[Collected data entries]
*** Begin section ***
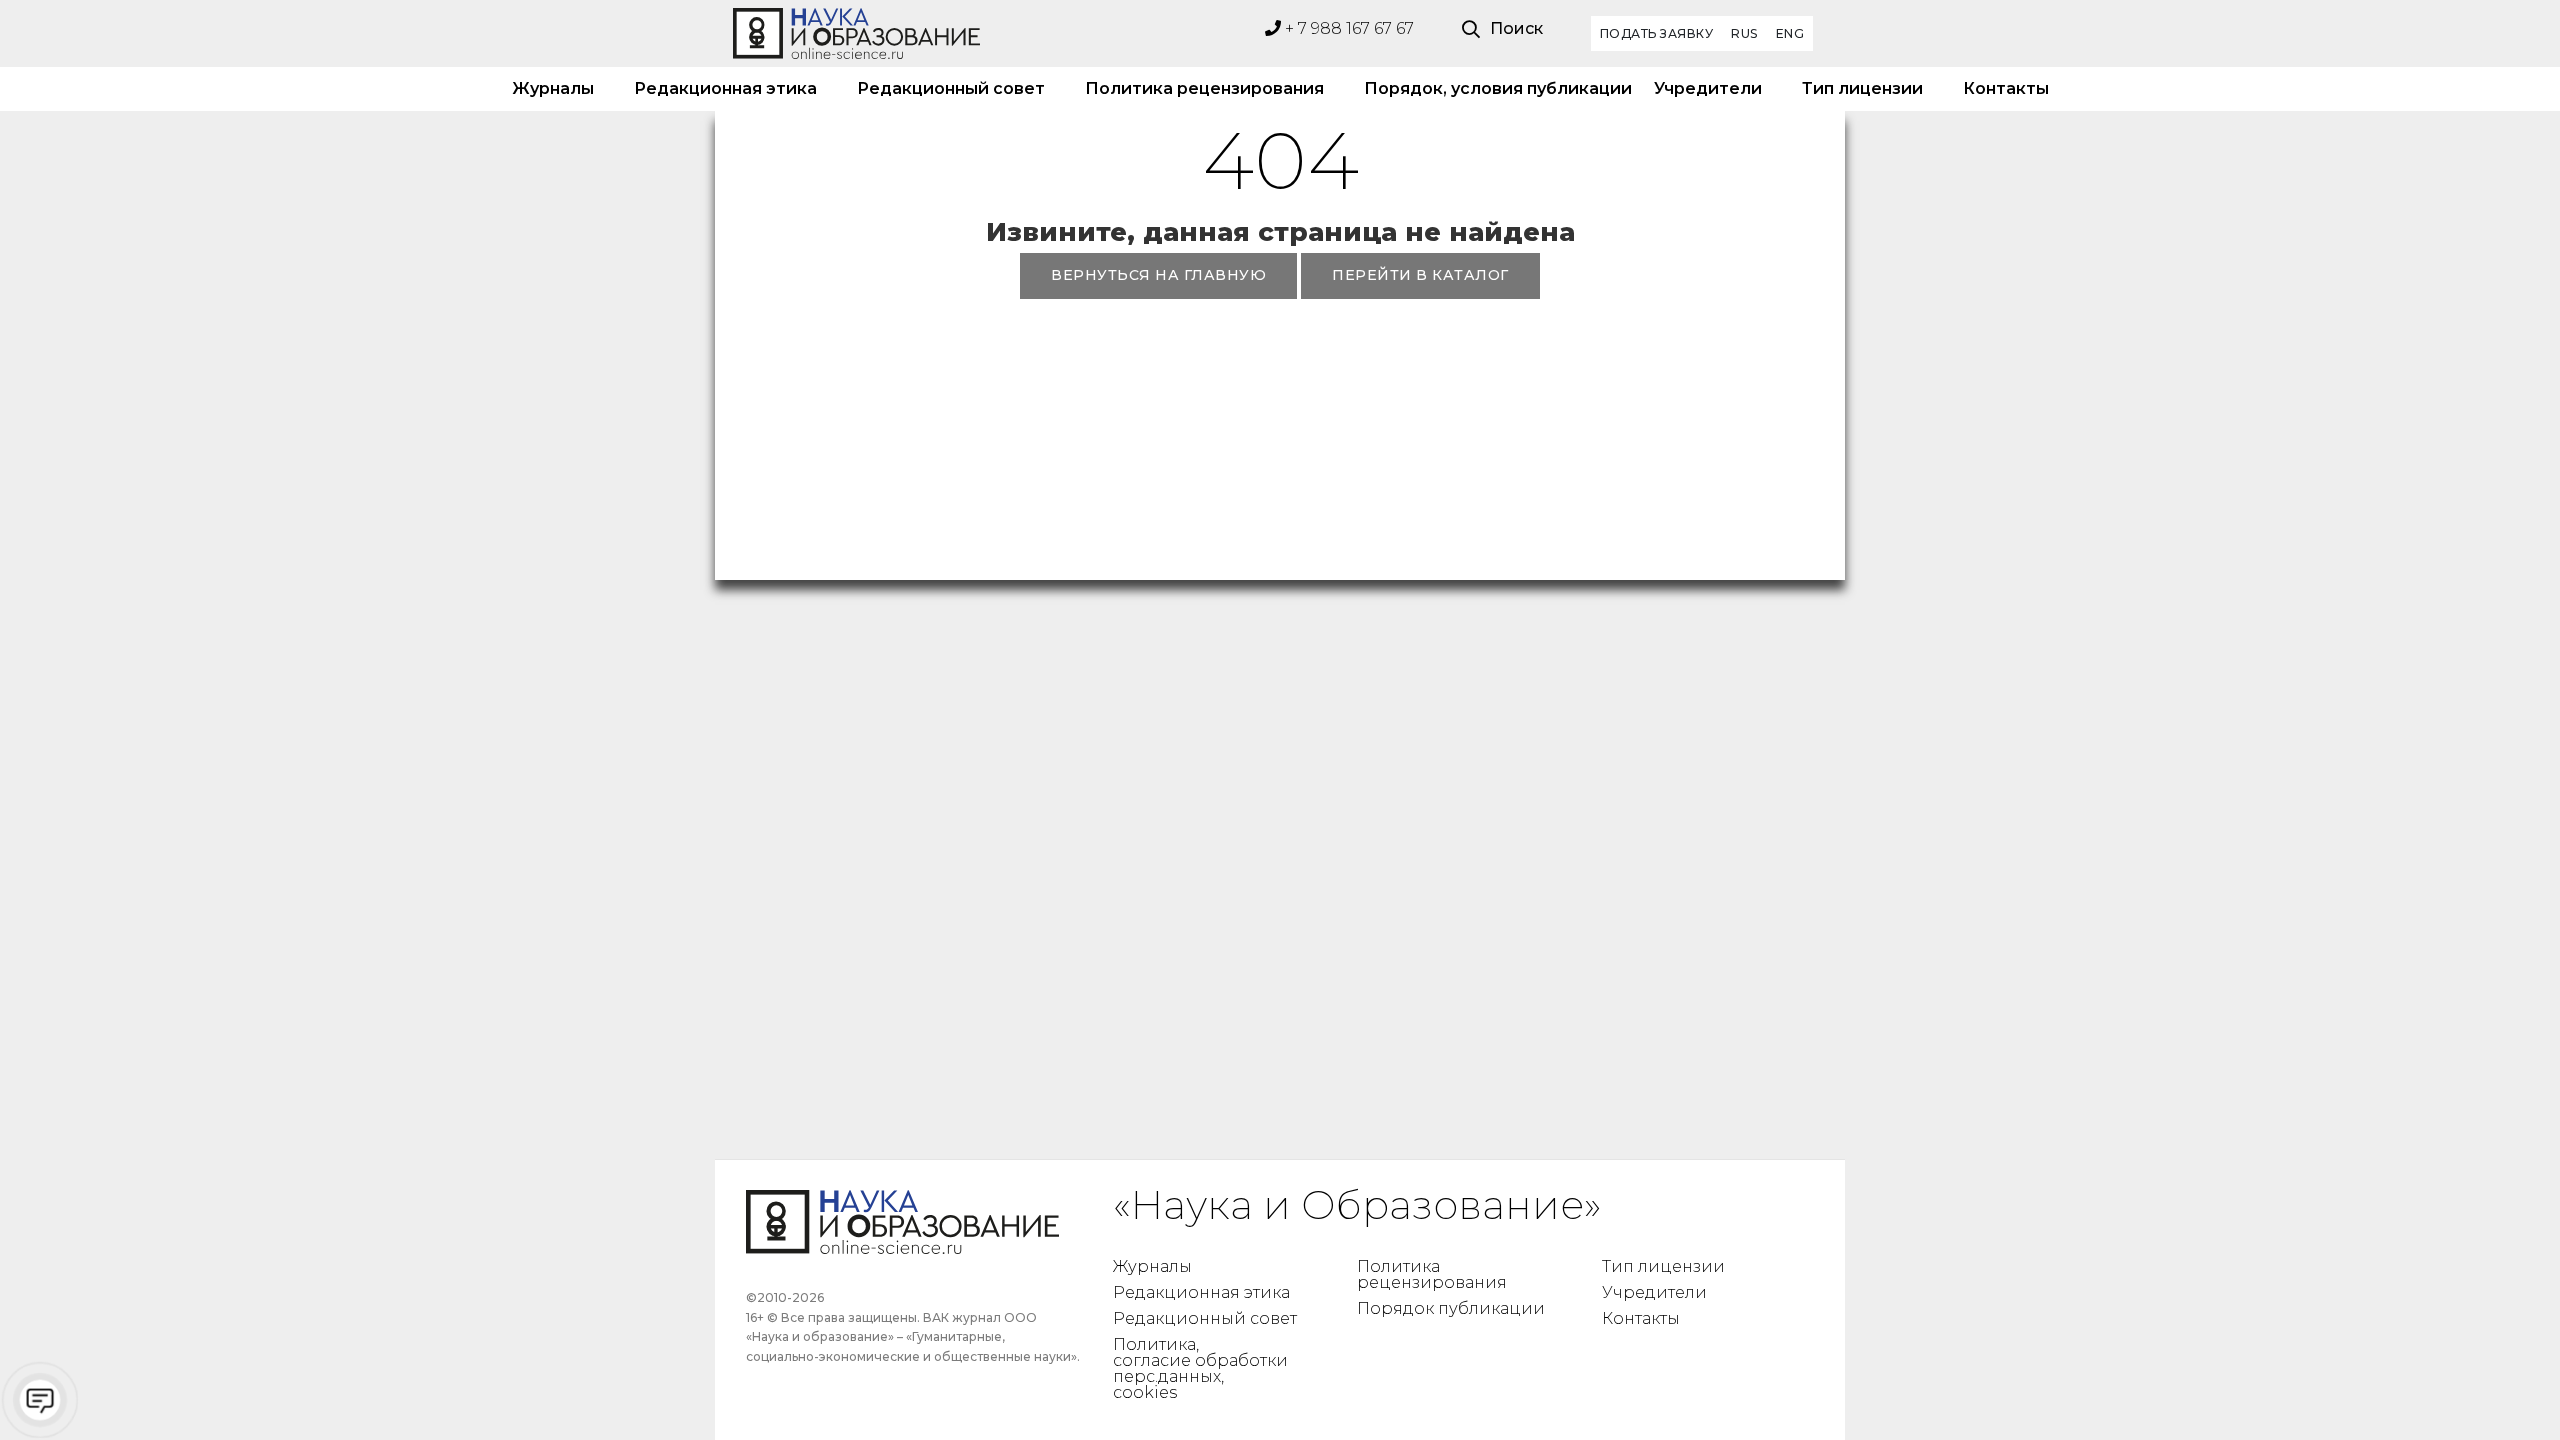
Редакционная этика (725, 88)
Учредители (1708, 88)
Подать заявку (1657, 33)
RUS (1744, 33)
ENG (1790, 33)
*** End section ***
**Goal of the exercise:** Images stay out, but the rest of the records must be retyped exactly.

**Result of the task:**
Редакционная этика (725, 88)
Учредители (1708, 88)
Подать заявку (1657, 33)
RUS (1744, 33)
ENG (1790, 33)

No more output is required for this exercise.